Pendidikan IPS untuk Sekolah Dasar
Pendidikan Ilmu Pengetahuan Sosial (IPS) di SD harus memperhatikan kebutuhan anak yang berusia antara 6-12 tahun. Anak dalam kelompok usia 7-11 tahun menurut Piaget (1963) berada dalam perkembangan kemampuan intelektual/kognitifnya pada tingkatan kongkrit operasional. Mereka memandang dunia dalam keseluruhan yang utuh, dan menganggap tahun yang akan datang sebagai waktu yang masih jauh. Yang mereka pedulikan adalah sekarang (=kongkrit), dan bukan masa depan yang belum bisa mereka pahami (=abstrak). Padahal bahan materi IPS penuh dengan pesan-pesan yang bersifat abstrak. Konsep-konsep seperti waktu, perubahan, kesinambungan (continuity), arah mata angin, lingkungan, ritual, akulturasi, kekuasaan, demokrasi, nilai, peranan, permintaan, atau kelangkaan adalah konsep-konsep abstrak yang dalam program studi IPS harus dibelajarkan kepada siswa SD.

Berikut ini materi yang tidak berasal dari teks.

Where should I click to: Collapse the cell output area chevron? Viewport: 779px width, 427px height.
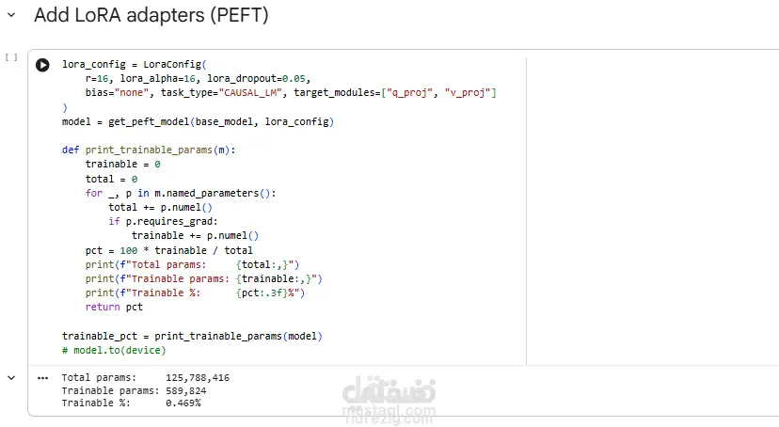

Berbagai cara dan teknik pembelajaran dikaji untuk memungkinkan konsep-konsep abstrak itu dipahami anak. Bruner (1978) memberikan pemecahan berbentuk jembatan bailey untuk mengkongkritkan yang abstrak itu dengan enactive, iconic, dan symbolic melalui percontohan dengan gerak tubuh, gambar, bagan, peta, grafik, lambang, keterangan lanjut, atau elaborasi dalam kata-kata yang dapat dipahami siswa. Itulah sebabnya IPS SD bergerak dari yang kongkrit ke yang abstrak dengan mengikuti pola pendekatan lingkungan yang semakin meluas (expanding environment approach) dan pendekatan spiral dengan memulai dari yang mudah kepada yang sukar, dari yang sempit menjadi lebih luas, dari yang dekat ke yang jauh, dan seterusnya : dunia-negara tetangga-negara-propinsi-kota/kabupaten-kecamatan-kelurahan/desa-RT/RW-tetangga-keluarga-Aku.

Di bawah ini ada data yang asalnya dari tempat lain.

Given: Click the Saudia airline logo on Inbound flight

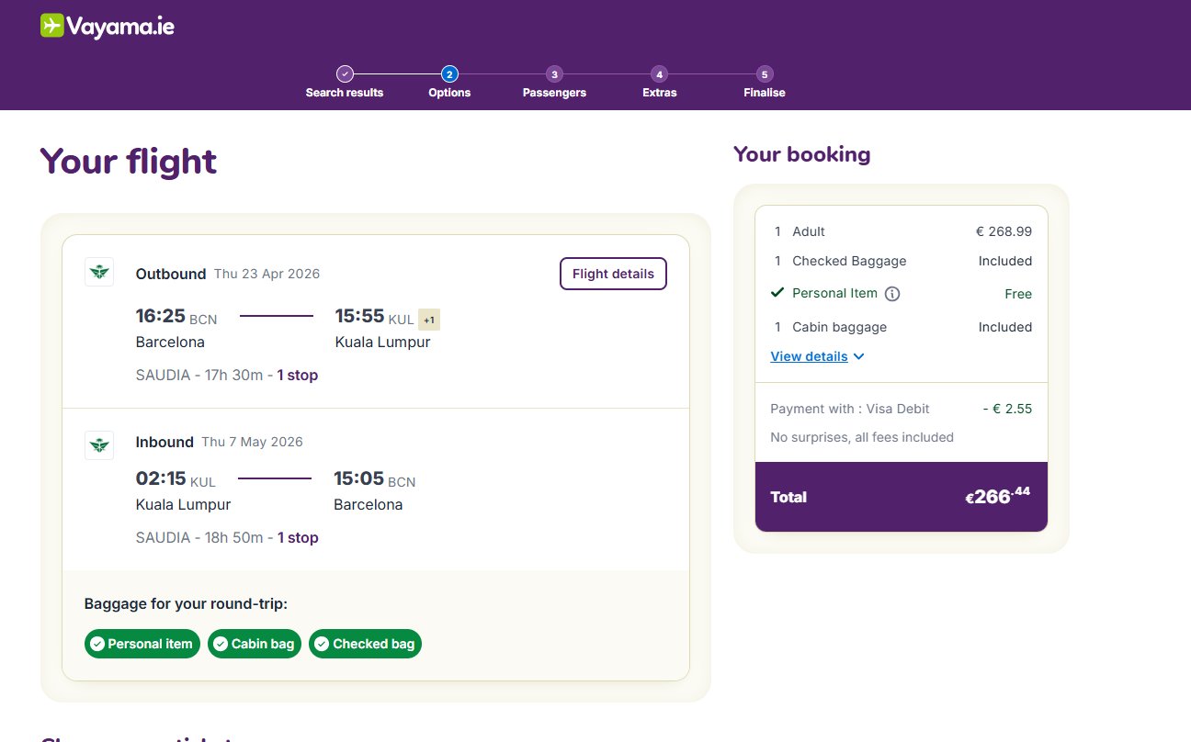Looking at the screenshot, I should tap(99, 445).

Pola Pendekatan Lingkungan yang Semakin Meluas
Pembelajaran IPS SD akan dimulai dengan pengenalan diri (self), kemudian keluarga, tetangga, lingkungan RT, RW, kelurahan/desa, kecamatan, kota/kabupaten, propinsi, negara, negara tetangga, kemudian dunia. Anak bukanlah sehelai kertas putih yang menunggu untuk ditulisi, atau replika orang dewasa dalam format kecil yang dapat dimanipulasi sebagai tenaga buruh yang murah, melainkan, anak adalah entitas yang unik, yang memiliki berbagai potensi yang masih latent dan memerlukan proses serta sentuhan-sentuhan tertentu dalam perkembangannya. Mereka yang memulai dari egosentrisme dirinya kemudian belajar, akan menjadi berkembang dengan kesadaran akan ruang dan waktu yang semakin meluas, dan mencoba serta berusaha melakukan aktivitas yang berbentuk intervensi dalam dunianya. Maka dari itu, pendidikan IPS adalah salah satu upaya yang akan membawa kesadaran terhadap ruang, waktu, dan lingkungan sekitar bagi anak (Farris and Cooper, 1994 : 46).

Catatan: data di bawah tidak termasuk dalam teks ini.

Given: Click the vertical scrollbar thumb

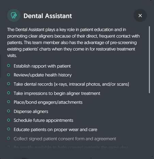Looking at the screenshot, I should [x=149, y=60].
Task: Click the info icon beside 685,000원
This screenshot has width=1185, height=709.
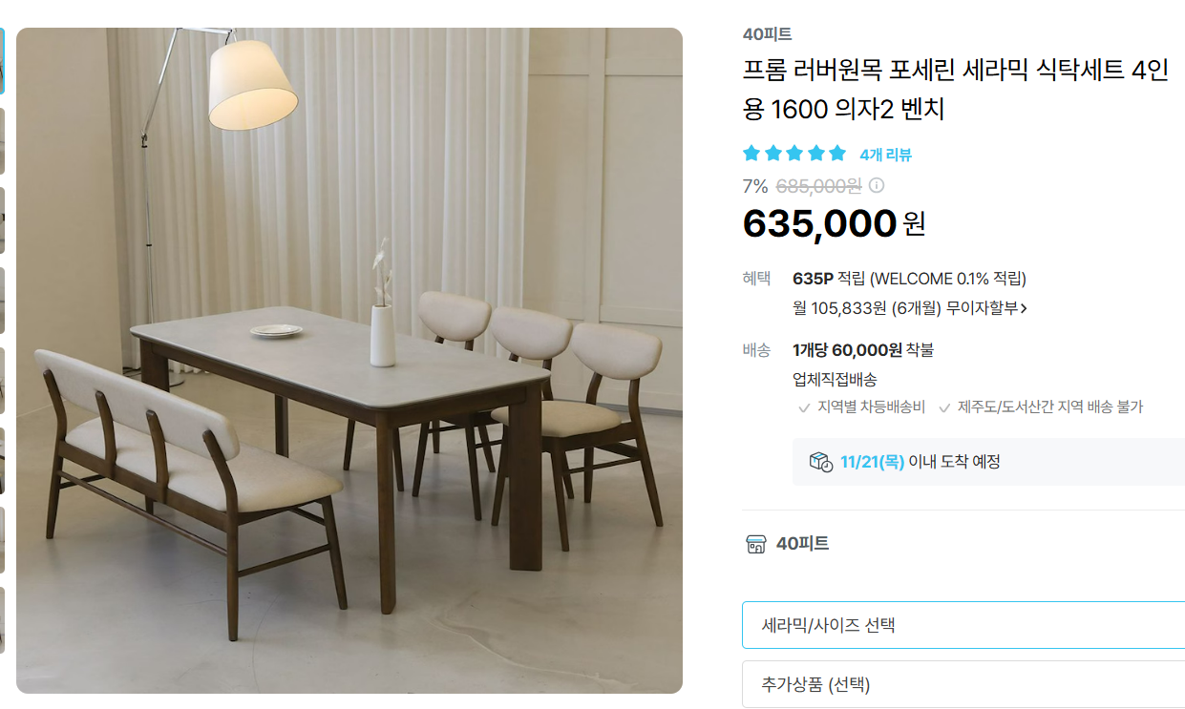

Pendidikan IPS dalam Struktur Program Kurikulum (KBK) SD
Pendidikan IPS SD disajikan dalam bentuk synthetic science, karena basis dari disiplin ini terletak pada fenomena yang telah diobservasi di dunia nyata. Konsep, generalisasi, dan temuan-temuan penelitian dari synthetic science ditentukan setelah fakta terjadi atau diobservasi, dan tidak sebelumnya, walaupun diungkapkan secara filosofis. Para peneliti menggunakan logika, analisis, dan keterampilan (skills) lainnya untuk melakukan inkuiri terhadap fenomena secara sistematik. Agar diterima, hasil temuan dan prosedur inkuiri harus diakui secara publik (Welton and Mallan, 1988 : 66-67).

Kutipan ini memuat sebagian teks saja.